(Extracted data entries)
-- Opening Marker --

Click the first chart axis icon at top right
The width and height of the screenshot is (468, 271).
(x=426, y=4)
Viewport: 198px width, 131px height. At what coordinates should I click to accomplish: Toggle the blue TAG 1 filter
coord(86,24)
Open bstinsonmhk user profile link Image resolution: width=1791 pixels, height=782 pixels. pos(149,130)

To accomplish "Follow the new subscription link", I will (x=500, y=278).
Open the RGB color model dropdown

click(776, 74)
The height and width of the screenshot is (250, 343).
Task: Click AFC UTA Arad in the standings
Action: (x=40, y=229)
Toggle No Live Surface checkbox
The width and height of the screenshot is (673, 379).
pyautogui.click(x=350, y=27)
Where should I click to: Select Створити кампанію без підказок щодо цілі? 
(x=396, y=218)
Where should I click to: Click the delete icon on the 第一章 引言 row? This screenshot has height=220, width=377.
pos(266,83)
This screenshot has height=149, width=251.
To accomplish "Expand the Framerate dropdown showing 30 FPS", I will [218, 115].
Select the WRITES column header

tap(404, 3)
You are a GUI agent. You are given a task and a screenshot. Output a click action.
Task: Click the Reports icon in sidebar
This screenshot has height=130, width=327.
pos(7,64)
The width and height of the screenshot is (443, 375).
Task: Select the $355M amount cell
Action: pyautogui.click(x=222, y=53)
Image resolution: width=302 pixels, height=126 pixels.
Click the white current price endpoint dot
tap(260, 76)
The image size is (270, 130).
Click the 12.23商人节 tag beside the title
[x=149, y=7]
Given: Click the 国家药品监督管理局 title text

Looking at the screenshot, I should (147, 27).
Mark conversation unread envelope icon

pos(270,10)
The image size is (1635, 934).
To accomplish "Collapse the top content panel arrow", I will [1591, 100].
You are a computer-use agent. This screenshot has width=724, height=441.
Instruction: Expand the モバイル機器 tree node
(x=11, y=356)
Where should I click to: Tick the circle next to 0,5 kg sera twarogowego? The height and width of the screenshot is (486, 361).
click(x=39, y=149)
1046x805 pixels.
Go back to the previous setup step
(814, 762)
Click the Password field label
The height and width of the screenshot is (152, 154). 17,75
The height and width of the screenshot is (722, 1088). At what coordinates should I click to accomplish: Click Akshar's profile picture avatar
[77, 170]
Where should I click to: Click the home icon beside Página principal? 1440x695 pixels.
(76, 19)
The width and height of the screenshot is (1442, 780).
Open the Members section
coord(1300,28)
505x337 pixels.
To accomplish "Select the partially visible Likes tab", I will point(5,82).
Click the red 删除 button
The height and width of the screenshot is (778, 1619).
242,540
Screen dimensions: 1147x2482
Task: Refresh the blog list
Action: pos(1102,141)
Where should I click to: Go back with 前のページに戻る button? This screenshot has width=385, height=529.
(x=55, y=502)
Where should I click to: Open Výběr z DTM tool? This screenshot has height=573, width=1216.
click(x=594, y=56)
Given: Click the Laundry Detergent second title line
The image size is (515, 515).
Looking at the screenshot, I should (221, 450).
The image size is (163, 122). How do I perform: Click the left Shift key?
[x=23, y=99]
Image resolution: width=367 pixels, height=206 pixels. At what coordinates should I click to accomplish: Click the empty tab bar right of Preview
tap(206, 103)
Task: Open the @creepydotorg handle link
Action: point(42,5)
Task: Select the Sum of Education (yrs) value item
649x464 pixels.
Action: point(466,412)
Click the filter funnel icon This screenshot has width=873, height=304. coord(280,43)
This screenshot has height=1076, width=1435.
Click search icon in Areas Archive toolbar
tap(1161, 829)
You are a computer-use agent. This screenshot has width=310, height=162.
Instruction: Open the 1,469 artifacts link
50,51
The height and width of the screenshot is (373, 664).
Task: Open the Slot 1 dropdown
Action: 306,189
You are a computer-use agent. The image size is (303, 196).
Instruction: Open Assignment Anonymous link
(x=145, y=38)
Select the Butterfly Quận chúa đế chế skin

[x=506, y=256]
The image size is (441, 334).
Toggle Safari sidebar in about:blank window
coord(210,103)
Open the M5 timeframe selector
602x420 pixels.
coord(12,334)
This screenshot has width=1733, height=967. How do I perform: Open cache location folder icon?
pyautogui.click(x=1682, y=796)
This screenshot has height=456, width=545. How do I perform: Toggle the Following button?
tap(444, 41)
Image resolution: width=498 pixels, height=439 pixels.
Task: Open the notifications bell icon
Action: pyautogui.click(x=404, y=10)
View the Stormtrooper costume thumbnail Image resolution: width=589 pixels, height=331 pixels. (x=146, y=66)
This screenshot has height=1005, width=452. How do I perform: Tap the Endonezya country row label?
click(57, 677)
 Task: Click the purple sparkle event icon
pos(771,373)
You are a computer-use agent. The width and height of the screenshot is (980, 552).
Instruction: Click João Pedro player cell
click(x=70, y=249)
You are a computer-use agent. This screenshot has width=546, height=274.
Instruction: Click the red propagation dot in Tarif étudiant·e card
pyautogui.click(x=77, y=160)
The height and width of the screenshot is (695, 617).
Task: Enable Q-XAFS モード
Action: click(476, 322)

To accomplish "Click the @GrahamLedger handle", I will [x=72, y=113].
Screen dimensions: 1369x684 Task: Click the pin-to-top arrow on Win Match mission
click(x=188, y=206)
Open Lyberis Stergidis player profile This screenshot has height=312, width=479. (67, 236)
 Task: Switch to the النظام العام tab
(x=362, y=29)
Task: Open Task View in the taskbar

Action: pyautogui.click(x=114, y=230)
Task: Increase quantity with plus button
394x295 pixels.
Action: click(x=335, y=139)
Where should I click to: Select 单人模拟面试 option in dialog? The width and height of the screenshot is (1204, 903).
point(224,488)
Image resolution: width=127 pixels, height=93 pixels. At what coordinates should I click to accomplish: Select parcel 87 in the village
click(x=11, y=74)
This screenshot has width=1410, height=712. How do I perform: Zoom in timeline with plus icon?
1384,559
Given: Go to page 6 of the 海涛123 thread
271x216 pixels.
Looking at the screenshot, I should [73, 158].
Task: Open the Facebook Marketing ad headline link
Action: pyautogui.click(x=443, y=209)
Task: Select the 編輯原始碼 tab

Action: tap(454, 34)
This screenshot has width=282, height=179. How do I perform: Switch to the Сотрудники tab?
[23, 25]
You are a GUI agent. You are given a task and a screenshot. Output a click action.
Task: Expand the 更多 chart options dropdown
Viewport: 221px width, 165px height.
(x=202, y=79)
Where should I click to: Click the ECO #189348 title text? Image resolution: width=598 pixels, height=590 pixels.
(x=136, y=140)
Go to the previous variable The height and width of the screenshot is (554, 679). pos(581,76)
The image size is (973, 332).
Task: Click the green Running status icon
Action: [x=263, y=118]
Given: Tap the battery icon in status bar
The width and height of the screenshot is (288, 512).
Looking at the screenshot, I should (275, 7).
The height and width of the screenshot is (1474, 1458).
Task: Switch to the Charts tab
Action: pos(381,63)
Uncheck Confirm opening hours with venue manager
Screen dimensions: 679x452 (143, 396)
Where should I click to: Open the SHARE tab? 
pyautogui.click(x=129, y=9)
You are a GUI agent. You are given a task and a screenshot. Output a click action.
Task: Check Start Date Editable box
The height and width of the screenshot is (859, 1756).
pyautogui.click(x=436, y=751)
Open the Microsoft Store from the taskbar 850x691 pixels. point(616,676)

-- Closing Marker --

**Task objective**
Your task is to count the lines of the records that contain "agent". Answer with only that number.

**Result for this task**
8